> [Activity]: Without pictures, return the lines from the one containing "[sf.gov facebook] (13, 2257)" through the last line of the data below, exactly.

> [Provided information]:
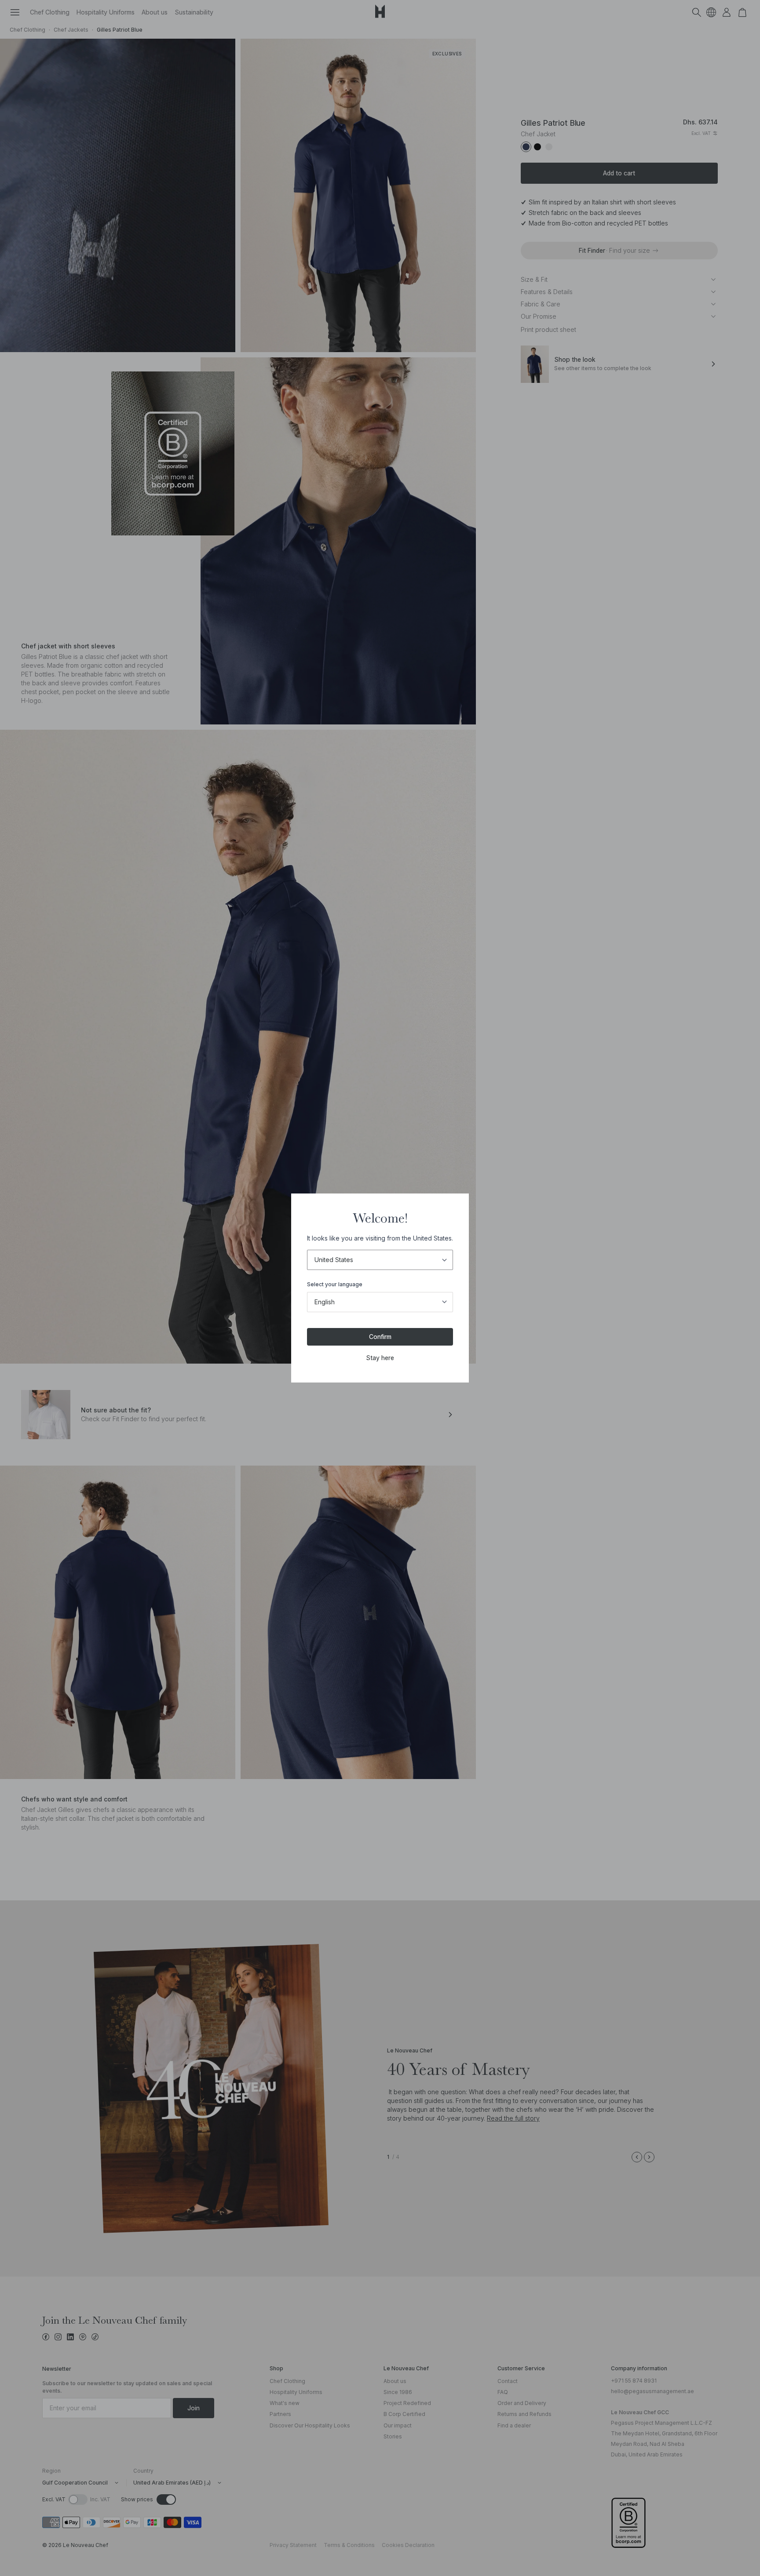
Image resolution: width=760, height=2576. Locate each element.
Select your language (334, 1284)
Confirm (380, 1336)
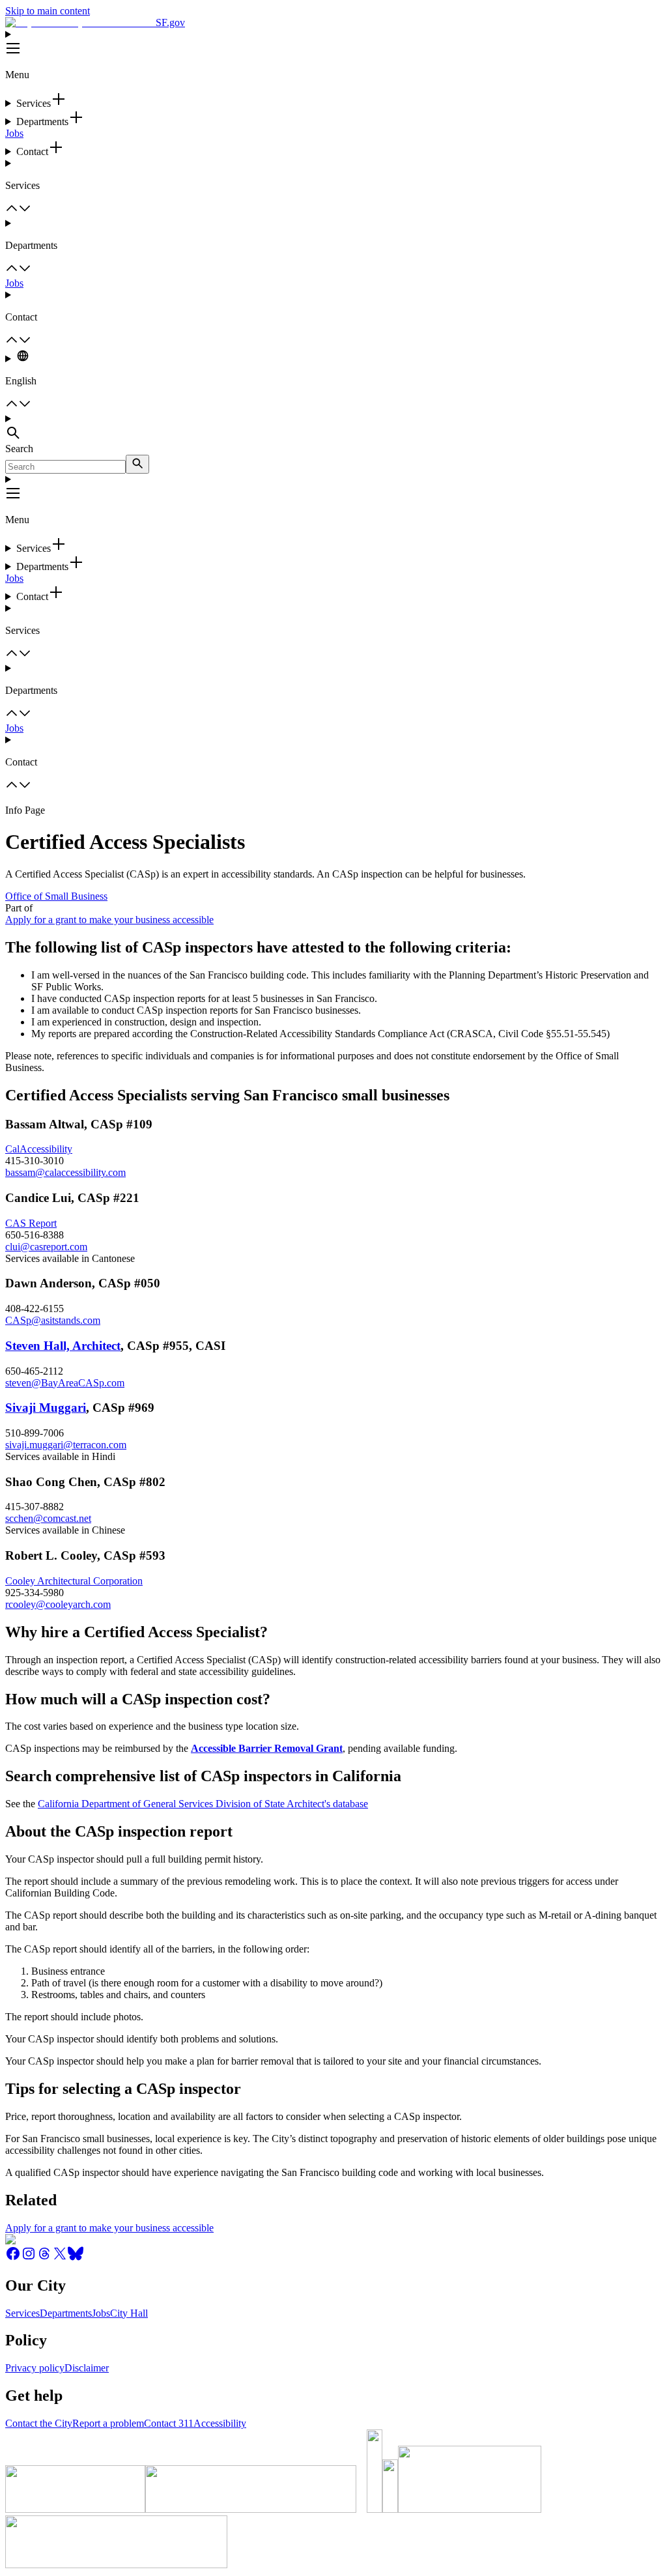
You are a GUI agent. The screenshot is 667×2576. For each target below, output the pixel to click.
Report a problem (108, 2423)
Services (22, 2313)
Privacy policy (34, 2367)
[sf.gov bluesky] (75, 2257)
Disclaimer (86, 2367)
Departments (66, 2313)
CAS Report (31, 1223)
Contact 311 (168, 2423)
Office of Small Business (56, 896)
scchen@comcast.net (48, 1518)
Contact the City (38, 2423)
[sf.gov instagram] (28, 2257)
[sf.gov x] (60, 2257)
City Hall (129, 2313)
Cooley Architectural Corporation (74, 1580)
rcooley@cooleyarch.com (58, 1604)
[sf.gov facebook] (13, 2257)
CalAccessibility (38, 1148)
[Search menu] (333, 428)
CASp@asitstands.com (52, 1320)
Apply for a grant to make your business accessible (109, 919)
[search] (137, 464)
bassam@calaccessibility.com (65, 1172)
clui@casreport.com (46, 1246)
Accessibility (219, 2423)
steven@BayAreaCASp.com (64, 1382)
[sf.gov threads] (44, 2257)
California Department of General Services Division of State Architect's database (203, 1803)
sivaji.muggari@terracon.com (65, 1444)
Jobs (14, 133)
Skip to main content (47, 10)
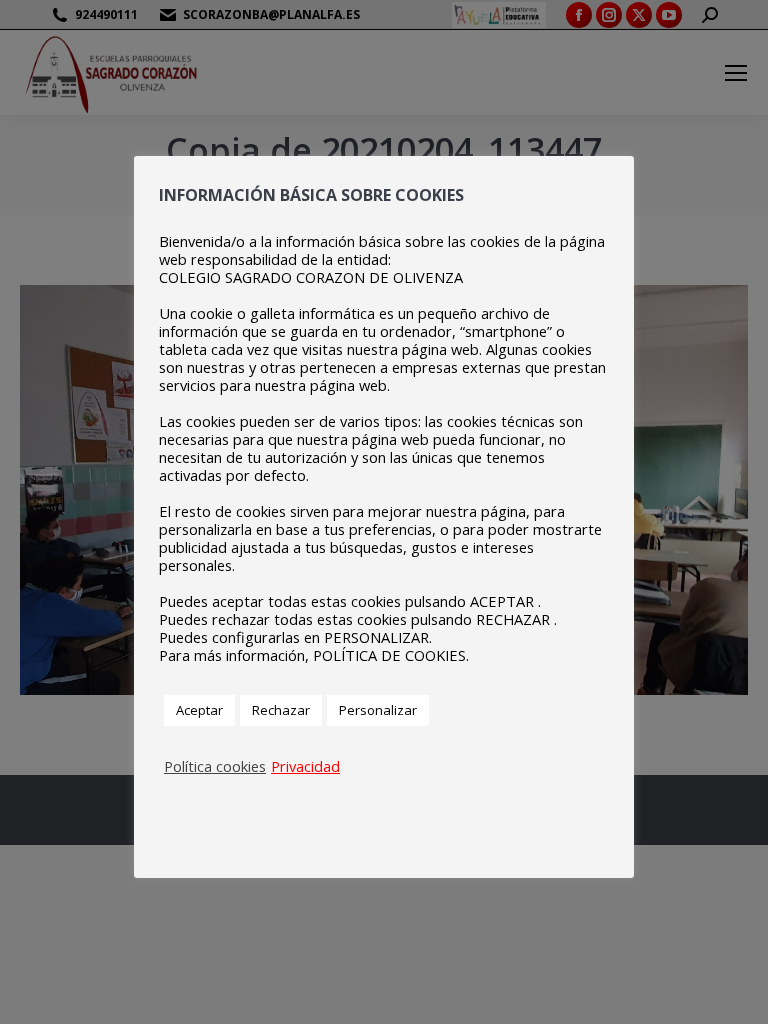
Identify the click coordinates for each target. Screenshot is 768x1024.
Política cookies (215, 766)
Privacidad (305, 766)
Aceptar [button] (199, 710)
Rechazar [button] (281, 710)
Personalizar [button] (378, 710)
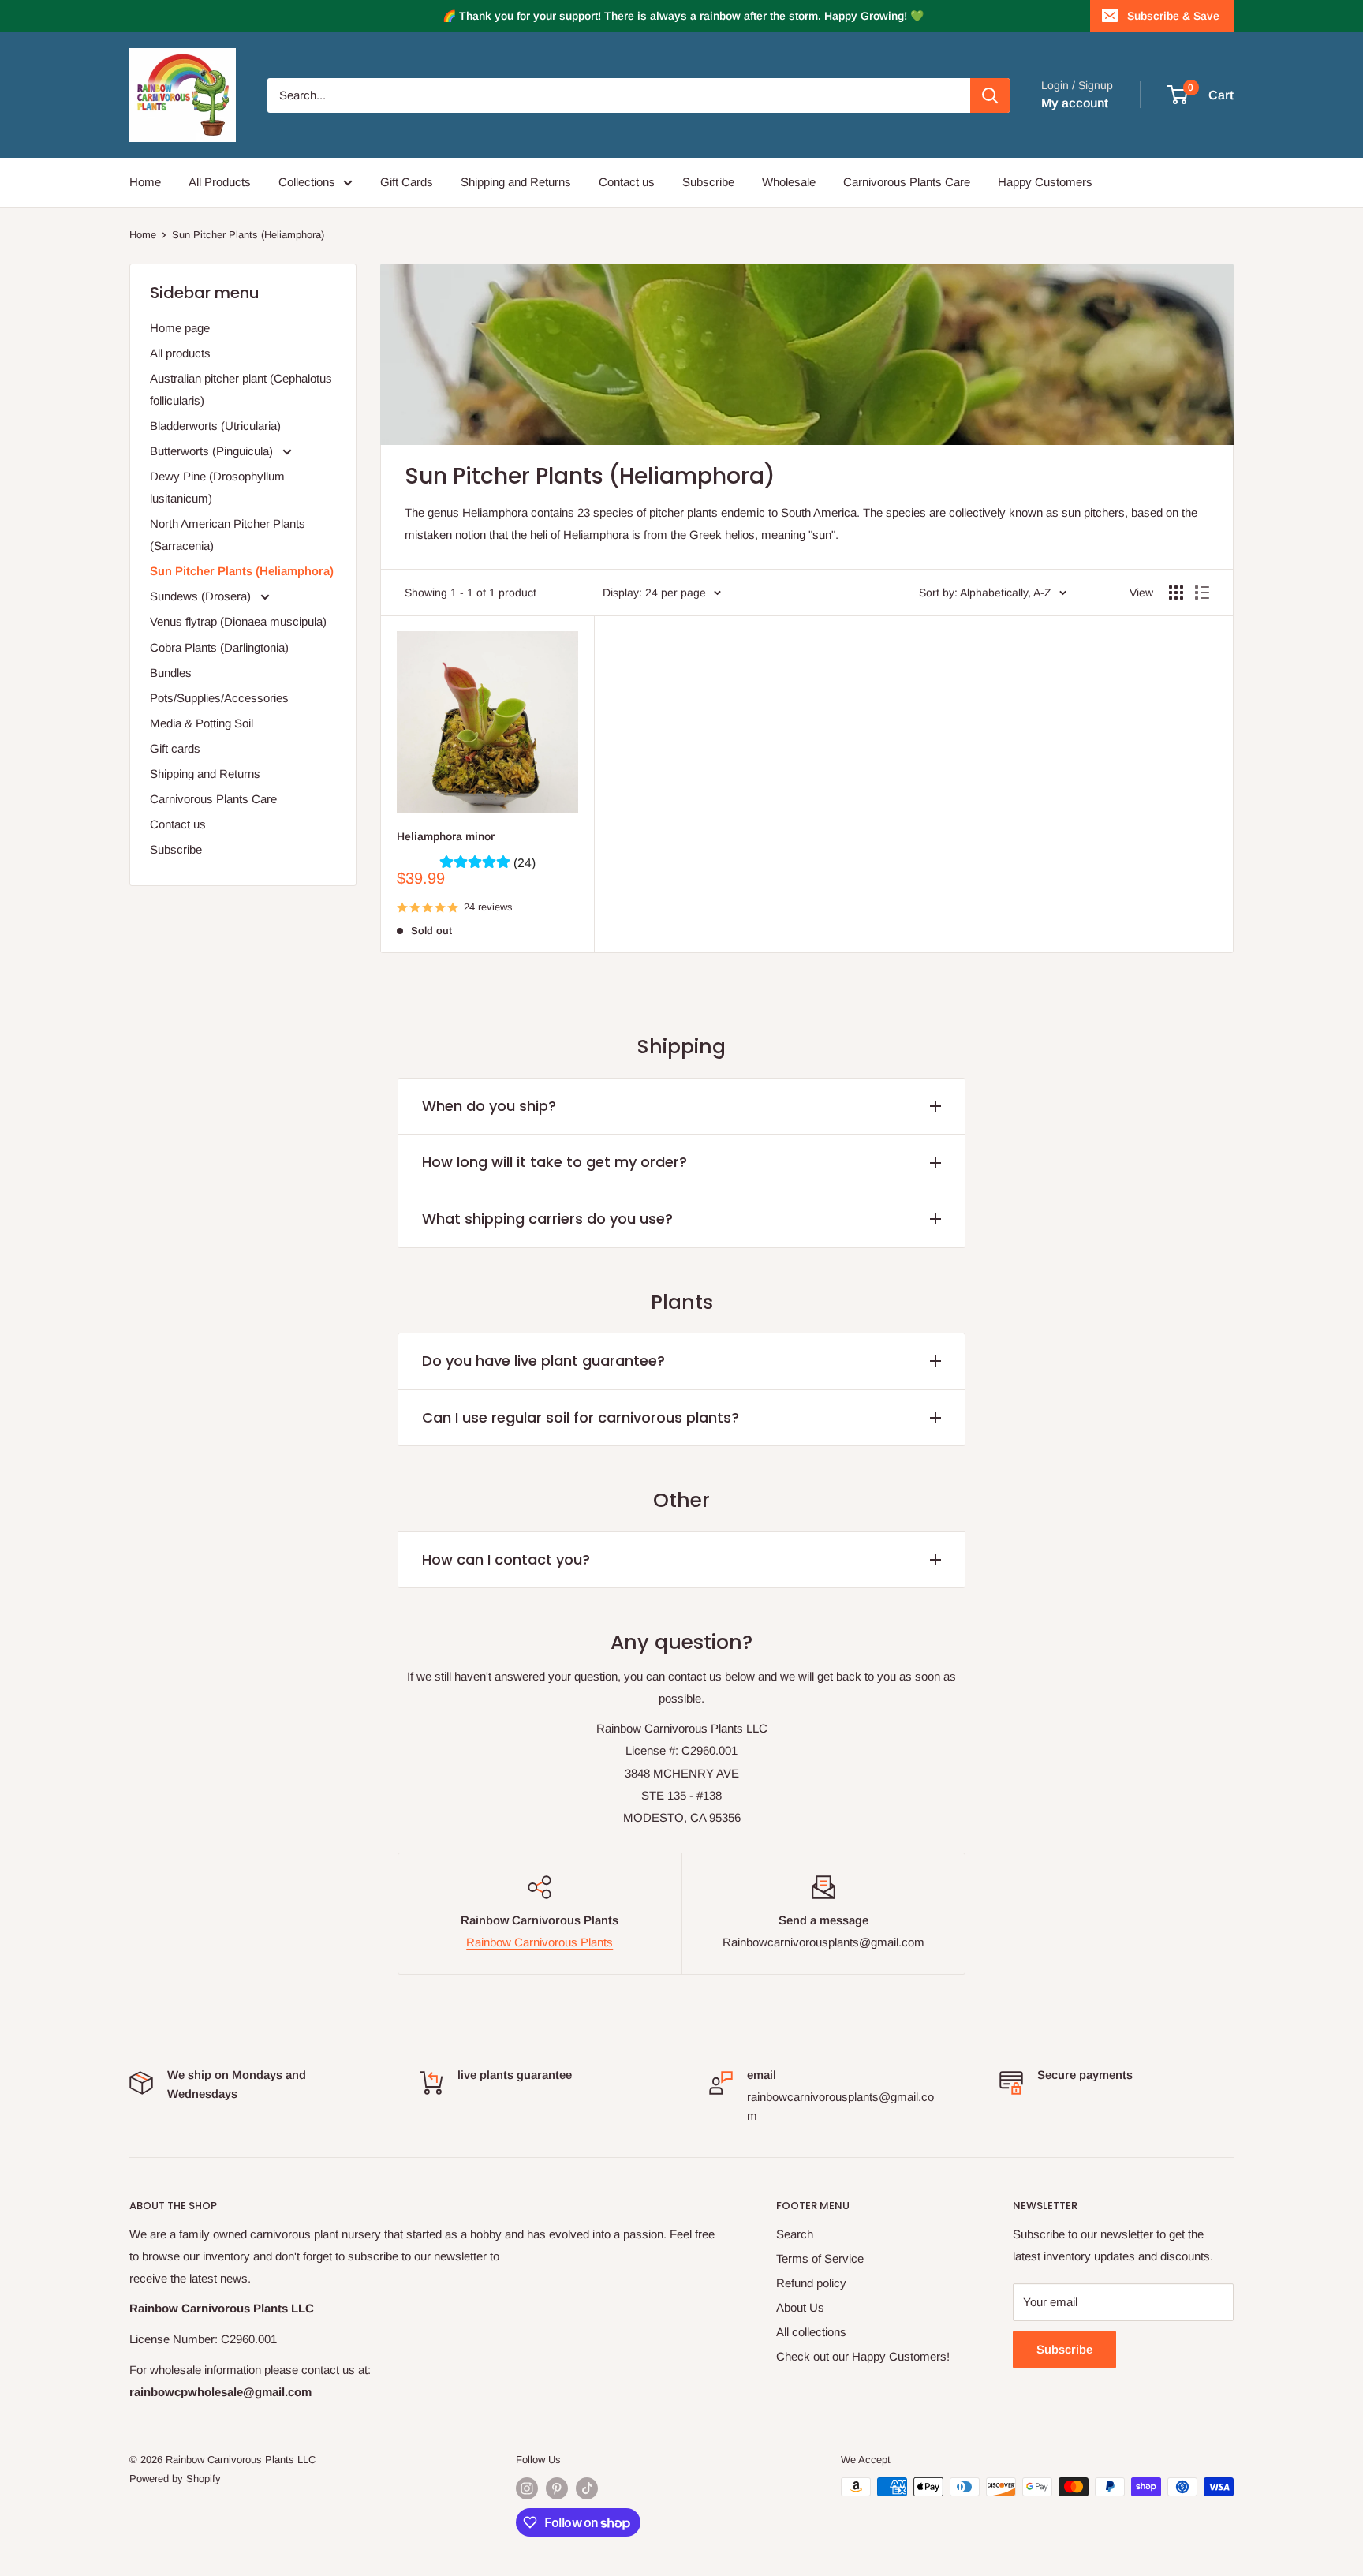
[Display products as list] (1202, 592)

> [Your response]:
[sf.gov facebook] (13, 2257)
CalAccessibility (38, 1148)
[Search menu] (333, 428)
CASp@asitstands.com (52, 1320)
Apply for a grant to make your business accessible (109, 919)
[search] (137, 464)
bassam@calaccessibility.com (65, 1172)
clui@casreport.com (46, 1246)
Accessibility (219, 2423)
steven@BayAreaCASp.com (64, 1382)
[sf.gov threads] (44, 2257)
California Department of General Services Division of State Architect's database (203, 1803)
sivaji.muggari@terracon.com (65, 1444)
Jobs (14, 133)
Skip to main content (47, 10)
Identify the click coordinates for each target. Screenshot is 768x1024.
Política cookies (215, 766)
Privacidad (305, 766)
Aceptar [button] (199, 710)
Rechazar [button] (281, 710)
Personalizar [button] (378, 710)
[Display products as list] (1202, 592)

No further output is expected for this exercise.